Traditionally, the guidance offered by school counselors was academic: assistance choosing courses, or selecting a college. By contrast, every child in the PISD is required to attend regular group counseling sessions which are both "personal and academic," beginning in kindergarten. Although the new district proposal lacks detail, it clearly suggests that children need even more counselors, and more counseling, to "develop life coping skills."
Advocates of such government intrusiveness often portray families as inadequate to deal with the complexities of modern life. The PISD goes so far as to assert that "(p)arents...look to counselors to lead the way in responding to social and emotional needs." (Emphasis added.) A good counselor might call that "projection."
Current PISD handbooks do not clearly explain the universal and mandatory nature of counseling, describing it instead as only one of many resources available to children who may need it. And, while the district has always allowed parents to exempt their children from counseling, handbooks do not mention this option, nor do parent information packets include a standard "opt-out" form. As a result, parents uncomfortable with counseling tend to "go along to get along," rather than single their own child out.

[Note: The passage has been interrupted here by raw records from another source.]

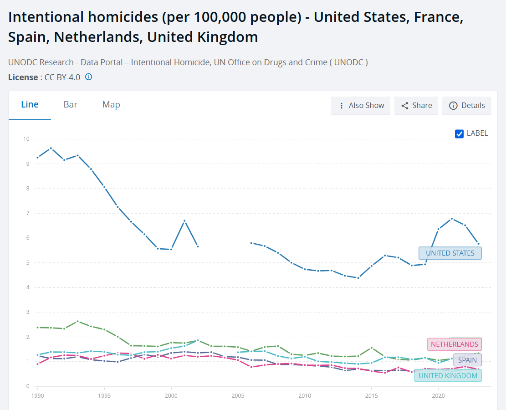The width and height of the screenshot is (506, 410).
Task: Select the Line tab
Action: (30, 105)

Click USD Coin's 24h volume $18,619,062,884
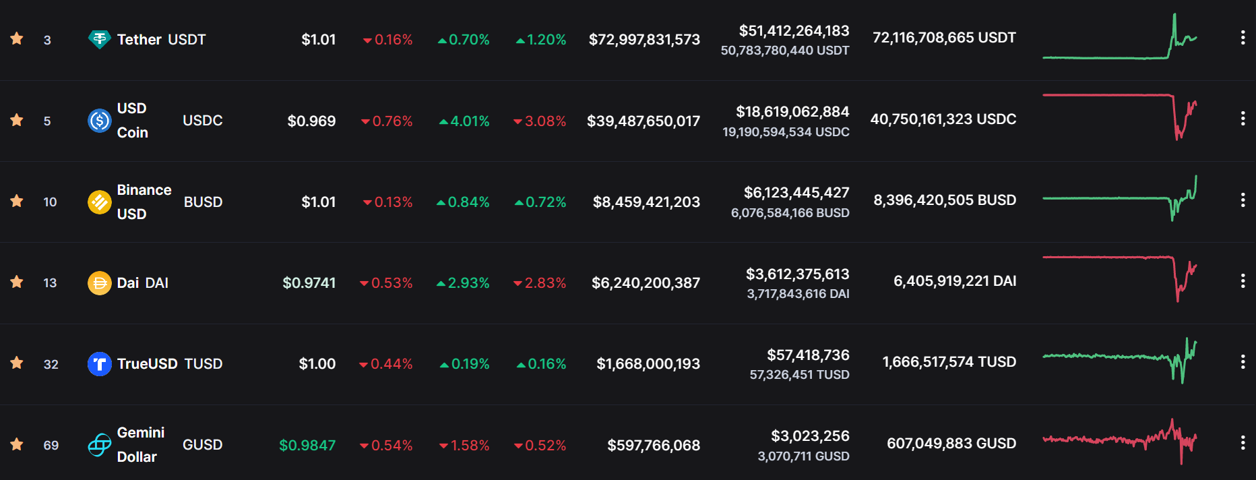tap(792, 112)
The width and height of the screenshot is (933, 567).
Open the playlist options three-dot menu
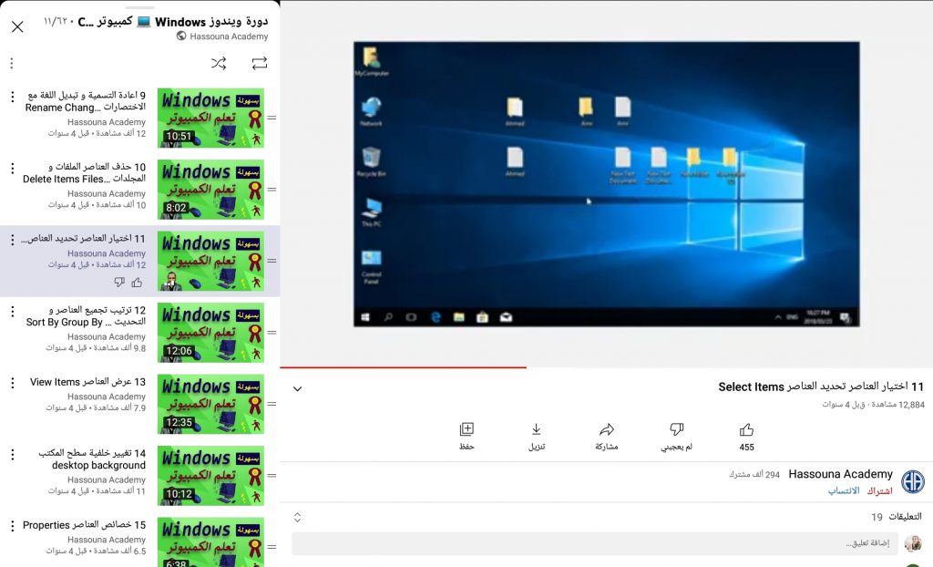pyautogui.click(x=11, y=63)
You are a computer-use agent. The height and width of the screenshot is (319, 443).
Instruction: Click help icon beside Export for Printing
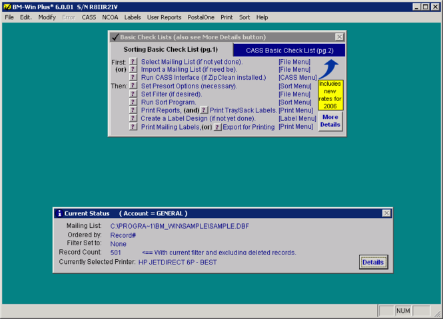point(217,127)
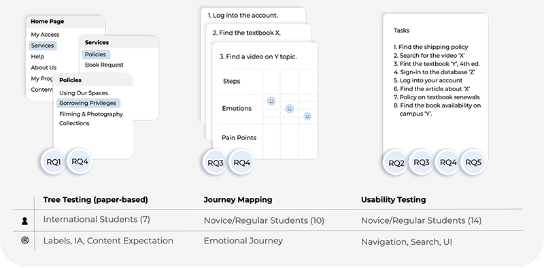Image resolution: width=544 pixels, height=268 pixels.
Task: Click the target focus icon
Action: [25, 240]
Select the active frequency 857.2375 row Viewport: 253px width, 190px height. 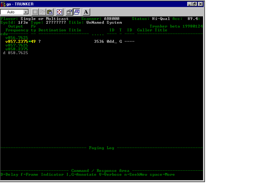point(17,41)
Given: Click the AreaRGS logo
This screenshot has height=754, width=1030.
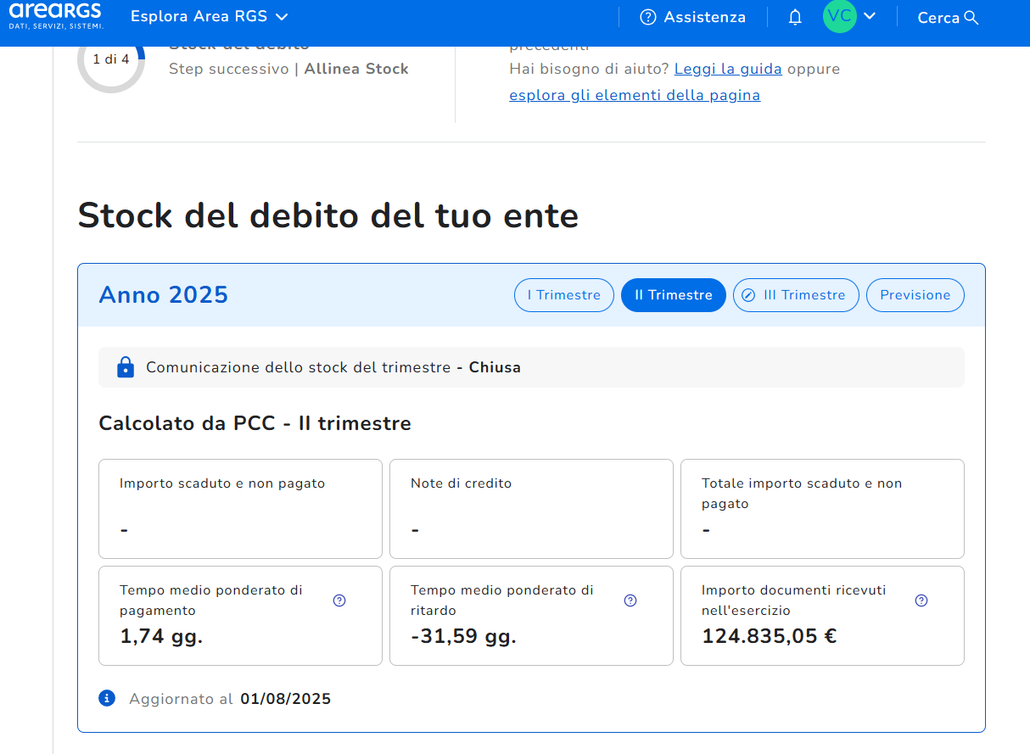Looking at the screenshot, I should coord(55,16).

Parents' discomfort, though, is warranted. Although there is no standard, districtwide curriculum, Plano's counselors are allowed to use such devices as "Duso the Dolphin" to elicit emotional feedback from children in a manner which school psychologist and author Steven Kossor has called "inappropriate and dangerous." Because of such concerns, Chapter 26 of the Texas Education Code of 1995 explicitly forbids schools to conduct psychological examinations, tests or treatment without parental consent.
Whether or not Plano's counseling programs fit the strict definition of psychological services in the Education Code, it is a very thin line. That is why Plano must abandon universal counseling, and offer it instead only at parents' request, and only to children with real problems. The rest should be presumed healthy. After all, counseling, like Ritalin, is a therapy appropriate to very few, but unnecessary, at best, for the majority.
Parents who have tried to offer suggestions regarding curriculum or teaching methods know that the education establishment greets such "unqualified" opinions with either hostility or indifference. Why then, do so many educators and counselors feel compelled to meddle in the raising of children? Parents are beginning to ask that question more loudly, and to answer it more firmly.
On a national level, a Parental Rights Amendment to the United States Constitution has been introduced in twenty state legislatures, and is expected to be introduced soon in eight more. The amendment would codify parents' unalienable and exclusive right to direct the education and upbringing of their children. Regardless of its intent, Plano's counseling program, in practice, usurps these basic parental rights.
Our schools need to pursue academics, not "emotional development"; encourage real achievement, not phony self-esteem; and set measurable, objective standards, not trendy, subjective goals. There are only so many hours in a day, and each one spent in needless counseling cannot be spent on real learning.
That is why parents must demand an end to Plano's universal counseling, and fully-informed consent agreements for parents who request counseling. This is not a radical notion, only an assertion of the reality that not every child is a patient, not every personality is a pathology, and most lives can be lived without having to "cope."